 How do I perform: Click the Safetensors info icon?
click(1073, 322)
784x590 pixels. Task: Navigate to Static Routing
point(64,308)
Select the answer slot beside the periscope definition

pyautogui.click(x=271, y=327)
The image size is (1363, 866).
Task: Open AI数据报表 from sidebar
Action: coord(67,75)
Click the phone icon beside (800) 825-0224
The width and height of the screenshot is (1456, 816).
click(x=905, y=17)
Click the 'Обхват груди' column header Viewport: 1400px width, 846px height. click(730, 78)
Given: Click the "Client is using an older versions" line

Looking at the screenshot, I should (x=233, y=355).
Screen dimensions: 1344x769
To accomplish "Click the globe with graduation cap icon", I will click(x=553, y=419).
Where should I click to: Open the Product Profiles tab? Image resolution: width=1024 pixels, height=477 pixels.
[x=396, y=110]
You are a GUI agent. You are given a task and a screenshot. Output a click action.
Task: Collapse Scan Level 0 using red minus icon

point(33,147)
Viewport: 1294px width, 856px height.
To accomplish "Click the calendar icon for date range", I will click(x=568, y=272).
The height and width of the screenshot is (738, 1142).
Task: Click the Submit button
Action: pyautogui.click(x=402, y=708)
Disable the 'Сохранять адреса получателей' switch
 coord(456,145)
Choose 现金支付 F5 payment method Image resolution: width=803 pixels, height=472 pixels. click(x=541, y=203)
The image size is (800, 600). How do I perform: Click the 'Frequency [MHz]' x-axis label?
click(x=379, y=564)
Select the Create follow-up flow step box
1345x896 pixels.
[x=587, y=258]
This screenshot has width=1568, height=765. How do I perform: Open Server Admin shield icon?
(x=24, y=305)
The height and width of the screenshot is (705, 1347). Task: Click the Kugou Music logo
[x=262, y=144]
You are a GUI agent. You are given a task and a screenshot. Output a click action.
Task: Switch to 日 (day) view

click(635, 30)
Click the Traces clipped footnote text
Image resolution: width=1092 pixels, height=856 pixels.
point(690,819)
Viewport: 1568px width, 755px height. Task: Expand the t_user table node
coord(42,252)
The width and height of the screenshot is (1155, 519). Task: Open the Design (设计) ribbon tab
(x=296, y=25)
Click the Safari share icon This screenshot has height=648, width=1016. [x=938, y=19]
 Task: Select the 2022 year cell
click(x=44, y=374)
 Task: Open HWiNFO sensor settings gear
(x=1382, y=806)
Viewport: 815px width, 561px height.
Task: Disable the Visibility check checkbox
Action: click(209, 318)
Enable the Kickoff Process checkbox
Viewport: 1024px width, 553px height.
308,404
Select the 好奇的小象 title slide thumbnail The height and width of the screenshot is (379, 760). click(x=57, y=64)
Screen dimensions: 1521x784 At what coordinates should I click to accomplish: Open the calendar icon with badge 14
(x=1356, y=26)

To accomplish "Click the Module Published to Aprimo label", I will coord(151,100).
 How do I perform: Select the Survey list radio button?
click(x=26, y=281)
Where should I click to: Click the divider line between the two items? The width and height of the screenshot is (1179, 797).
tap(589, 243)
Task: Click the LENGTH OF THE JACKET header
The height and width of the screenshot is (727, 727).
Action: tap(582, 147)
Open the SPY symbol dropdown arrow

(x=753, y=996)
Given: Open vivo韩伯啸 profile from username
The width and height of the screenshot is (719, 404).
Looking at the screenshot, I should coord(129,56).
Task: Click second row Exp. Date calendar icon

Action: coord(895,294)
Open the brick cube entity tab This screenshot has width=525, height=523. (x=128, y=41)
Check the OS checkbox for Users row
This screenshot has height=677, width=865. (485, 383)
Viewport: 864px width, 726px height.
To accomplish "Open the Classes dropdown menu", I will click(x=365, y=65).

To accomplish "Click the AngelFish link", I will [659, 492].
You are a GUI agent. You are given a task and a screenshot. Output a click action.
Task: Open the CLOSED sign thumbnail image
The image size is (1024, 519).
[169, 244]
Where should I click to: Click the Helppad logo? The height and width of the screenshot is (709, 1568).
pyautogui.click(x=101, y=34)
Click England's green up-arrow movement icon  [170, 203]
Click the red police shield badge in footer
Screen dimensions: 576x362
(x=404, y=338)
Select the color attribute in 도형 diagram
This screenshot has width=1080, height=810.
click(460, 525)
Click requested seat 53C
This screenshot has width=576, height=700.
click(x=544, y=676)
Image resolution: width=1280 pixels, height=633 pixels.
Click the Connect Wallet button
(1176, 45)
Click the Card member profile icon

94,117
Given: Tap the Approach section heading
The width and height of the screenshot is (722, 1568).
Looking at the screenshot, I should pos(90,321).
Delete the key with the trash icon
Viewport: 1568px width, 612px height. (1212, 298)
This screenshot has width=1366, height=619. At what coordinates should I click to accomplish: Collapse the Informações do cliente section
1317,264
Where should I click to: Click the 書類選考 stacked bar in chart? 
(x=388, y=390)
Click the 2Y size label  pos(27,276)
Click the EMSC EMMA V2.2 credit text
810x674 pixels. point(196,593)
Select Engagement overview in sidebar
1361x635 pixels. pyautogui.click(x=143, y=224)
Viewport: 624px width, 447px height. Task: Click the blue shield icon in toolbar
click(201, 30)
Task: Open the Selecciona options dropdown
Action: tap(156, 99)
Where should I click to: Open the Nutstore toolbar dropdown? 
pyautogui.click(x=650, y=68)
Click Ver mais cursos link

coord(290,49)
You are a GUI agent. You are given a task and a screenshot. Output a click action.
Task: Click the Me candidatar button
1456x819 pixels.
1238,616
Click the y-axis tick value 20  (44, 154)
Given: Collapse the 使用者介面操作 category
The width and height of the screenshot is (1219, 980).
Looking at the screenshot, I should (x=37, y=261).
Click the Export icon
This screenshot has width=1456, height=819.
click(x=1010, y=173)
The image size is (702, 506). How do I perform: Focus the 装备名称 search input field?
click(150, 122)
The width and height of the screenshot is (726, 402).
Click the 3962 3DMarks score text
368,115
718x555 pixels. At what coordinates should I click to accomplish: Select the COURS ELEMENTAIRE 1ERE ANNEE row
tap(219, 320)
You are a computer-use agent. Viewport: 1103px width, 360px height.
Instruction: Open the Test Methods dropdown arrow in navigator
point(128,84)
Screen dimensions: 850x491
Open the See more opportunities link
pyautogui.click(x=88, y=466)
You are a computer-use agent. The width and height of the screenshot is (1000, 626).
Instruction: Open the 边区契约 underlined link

════

[Task description]: Find every line in the listing that has the string "computer", then give the count by itself.

[Task response]: 2